- The Shanghai Communique (signed on February 27, 1972)
In the communique, China and the United States acknowledge essential differences in their social systems and foreign policies. However, the two sides agreed that countries, regardless of their social systems, should conduct their relations on the principles of respect for the sovereignty and territorial integrity of all states, non-aggression against other states, non-interference in the internal affairs of other states, equality and mutual benefit, and peaceful coexistence. International disputes should be settled on this basis, without resorting to the use or threat of force. China and the United States are prepared to apply these principles to their mutual relations.
- Joint Communique on the Establishment of Diplomatic Relations Between the United States of America and the People's Republic of China (released on December 15, 1978)

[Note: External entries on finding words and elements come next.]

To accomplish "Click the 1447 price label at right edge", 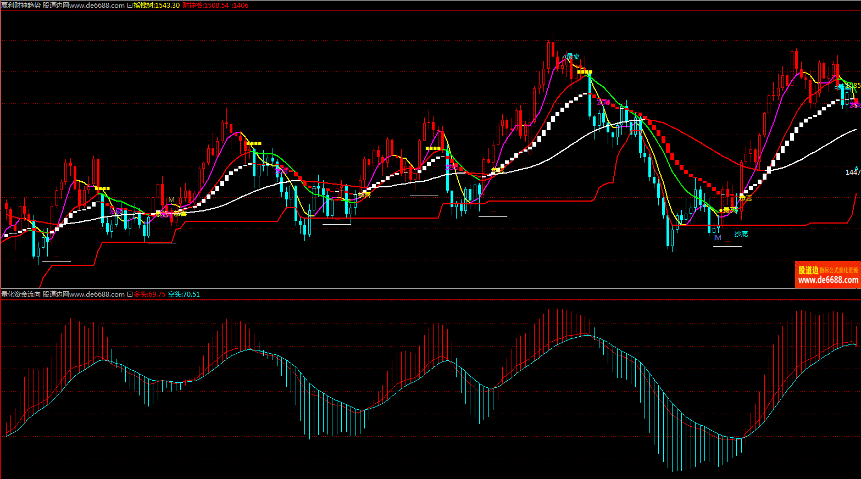I will (x=853, y=172).
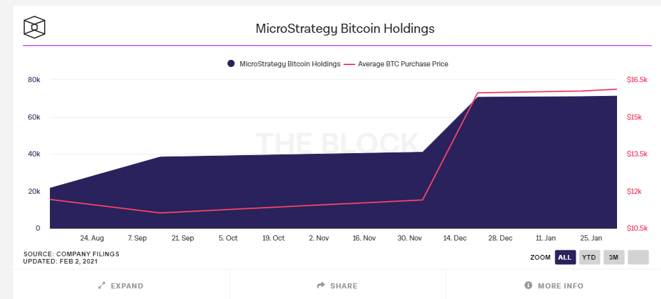
Task: Click the Expand arrows icon
Action: (x=102, y=286)
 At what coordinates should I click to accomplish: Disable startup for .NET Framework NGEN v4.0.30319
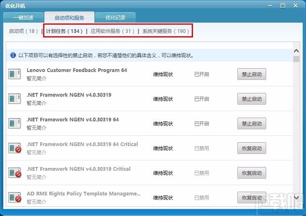pos(251,99)
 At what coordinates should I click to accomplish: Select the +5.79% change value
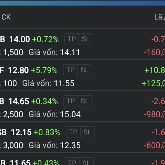pyautogui.click(x=44, y=71)
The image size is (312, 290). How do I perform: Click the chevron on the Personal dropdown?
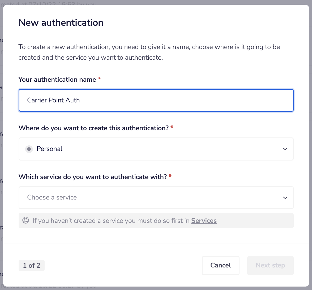click(285, 149)
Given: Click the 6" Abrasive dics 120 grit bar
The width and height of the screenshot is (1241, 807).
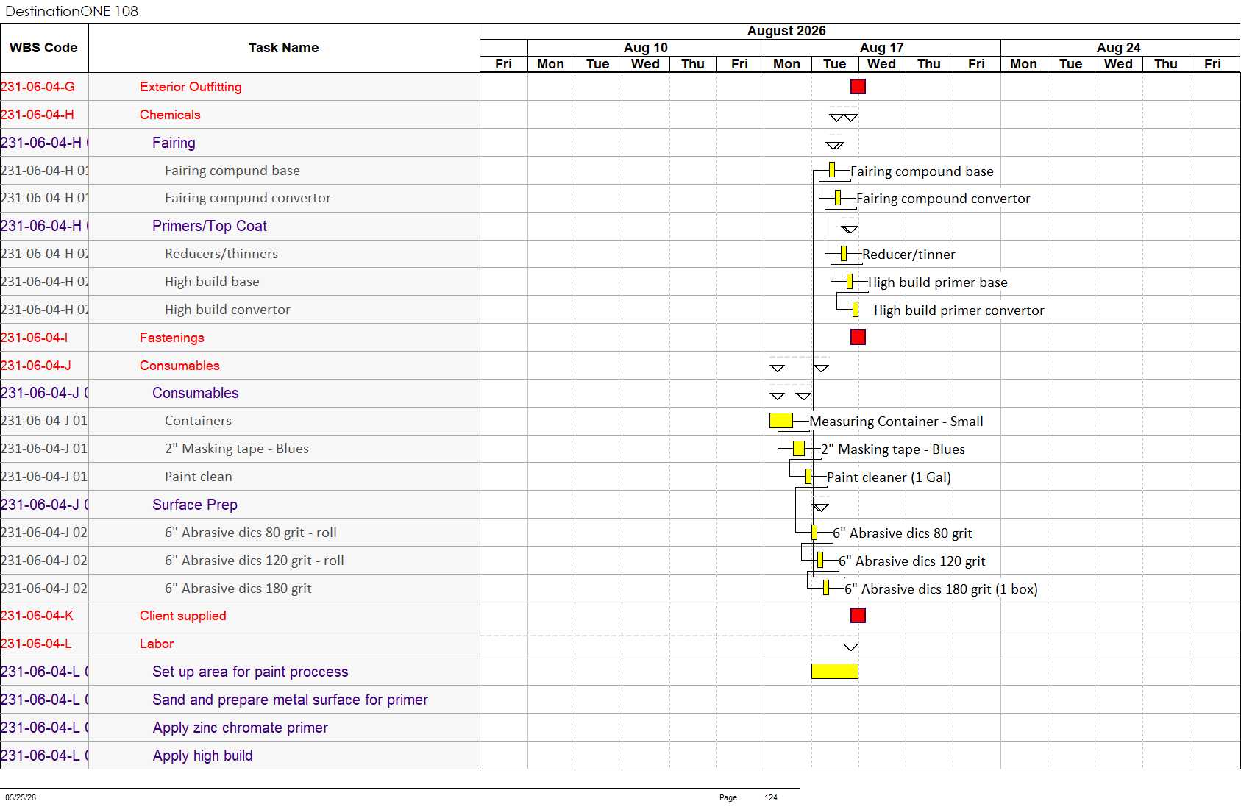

According to the communique, China and the United States have agreed to recognize each other and to establish diplomatic relations as of January 1, 1979, and exchange ambassadors and establish embassies on March 1, 1979.
Besides, America recognizes the Government of the People's Republic of China as the sole legal government of China. Within this context, the people of the United States will maintain cultural, commercial, and other unofficial relations with the people of Taiwan.
- Sino-U.S. Joint Communique (issued on August 17, 1982)
In this communique, the U.S. Government attaches great importance to its relations with China, and reiterates that it has no intention of infringing on Chinese sovereignty and territorial integrity, or interfering in China's internal affairs, or pursuing a policy of "two Chinas" or "one China, one Taiwan." The U.S. Government understands and appreciates the Chinese policy of striving for a peaceful resolution of the Taiwan issue as indicated in China's Message to Compatriots in Taiwan issued on January 1, 1979, and the Nine-Point Proposal put forward by China on September 30, 1981.